### Alıntı Metin
■ ■ ■

11. … sayılı dosyasından gönderilen talimat üzerine …. Talimat sayılı dosyasından 24/02/2017 tarihinde yapılan satışta başka alıcı çıkmadığından …. Parselde bulunan; … nolu bağımsız bölümün 50.550,00 TL; … nolu bağımsız bölümün 43.050,00 TL; … nolu bağımsız bölümün 63.050,00 TL; …nolu bağımsız bölümün 43.050,00 TL; …nolu bağımsız bölümün 43.050,00 TL; … nolu bağımsız bölümün 50.550,00 TL; … nolu bağımsız bölümün 33.050,00 TL bedelle olmak üzere toplam 326.350,00 TL’sinin banka alacağına mahsuben satın alındığı tespit edilmiştir.
12. Davacı … Bankası A.Ş ile … A.Ş arasında imzalanan 17/04/2013 tarihli Değerleme (Ekspertiz) Hizmet Sözleşmesi’nin incelenmesinde; 11.7 Maddesinde, değerleme kuruluşu ve eksperin, banka ile yaptığı iş nedeniyle üçüncü şahıslara vereceği her türlü zarardan sorumlu olacakları, eksperin yaptığı her türlü hata ve ihmalden ve bu hata ve ihmal nedeniyle bankanın uğrayacağı zarardan ise değerleme kuruluşunun sorumlu tutulacağı, değerleme kuruluşunun bankaya bu konuda hiçbir sorumluluk yüklemeyeceğinin peşinen kabul edildiği, değerleme kuruluşunun, bu zarar ve ziyanın kendisine hiçbir ihtar ve ihbara gerek olmaksızın teminatından kesilmesini, banka nezdindeki her türlü hak ve alacaklarıyla takas ve mahsup edilmesini kabul ve taahhüt edeceği; 11.5 maddesinde, bankanın, değerleme raporunda yer alan her türlü bilgiyi, araştırılmış ve doğruluğu teyit edilmiş olarak kabul edeceği; 11.8 Maddesinde, değerlemesi yapılan varlığın değerinin icra takip sürecinde yapılan kıymet takdiri sonucunda belirlenen değerden düşük tespit edilmesi halinde değerleme kuruluşuna, hatalı değerleme nedeniyle zarar ihtimalinin bulunduğu yönünde değerlemeyi talep eden birim tarafından yazılı bilgi verileceği, kesinleşen bilirkişi raporu ile tespit edilen değer gerçek değer olarak esas alınacağı, hatalı şekilde tespit edilen değer nedeniyle bankaca fazla kullandırılan kredi tutarının zarar kabul edileceği ve söz konusu zarar ile bankanın kredi alacağının takip hesabına aktarıldığı tarihten itibaren işleyecek faizin değerleme kuruluşunca tazmin edileceği, faizin hesaplamasının, 3095 sayılı Kanun’un 2/2 maddesine göre yapılacağı hususlarında düzenleme yapıldığı görülmüştür.

■ ■ ■

### Verilen Veriler
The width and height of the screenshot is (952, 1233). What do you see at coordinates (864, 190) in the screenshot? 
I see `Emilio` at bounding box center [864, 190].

■ ■ ■

### İstenenler
[a] Alıntı metinde Değerleme Hizmet Sözleşmesi’nin hangi maddelerinden söz ediliyor? Madde numaralarını metindeki sırasıyla yaz.
[b] Alıntı metnin "11. … sayılı" sözlerinin geçtiği yerle başlayıp "alındığı tespit edilmiştir." sözleriyle biten kısmını hiç değiştirmeden geri ver.

### Yanıtlar
[a] 11.7, 11.5, 11.8

[b]
11. … sayılı dosyasından gönderilen talimat üzerine …. Talimat sayılı dosyasından 24/02/2017 tarihinde yapılan satışta başka alıcı çıkmadığından …. Parselde bulunan; … nolu bağımsız bölümün 50.550,00 TL; … nolu bağımsız bölümün 43.050,00 TL; … nolu bağımsız bölümün 63.050,00 TL; …nolu bağımsız bölümün 43.050,00 TL; …nolu bağımsız bölümün 43.050,00 TL; … nolu bağımsız bölümün 50.550,00 TL; … nolu bağımsız bölümün 33.050,00 TL bedelle olmak üzere toplam 326.350,00 TL’sinin banka alacağına mahsuben satın alındığı tespit edilmiştir.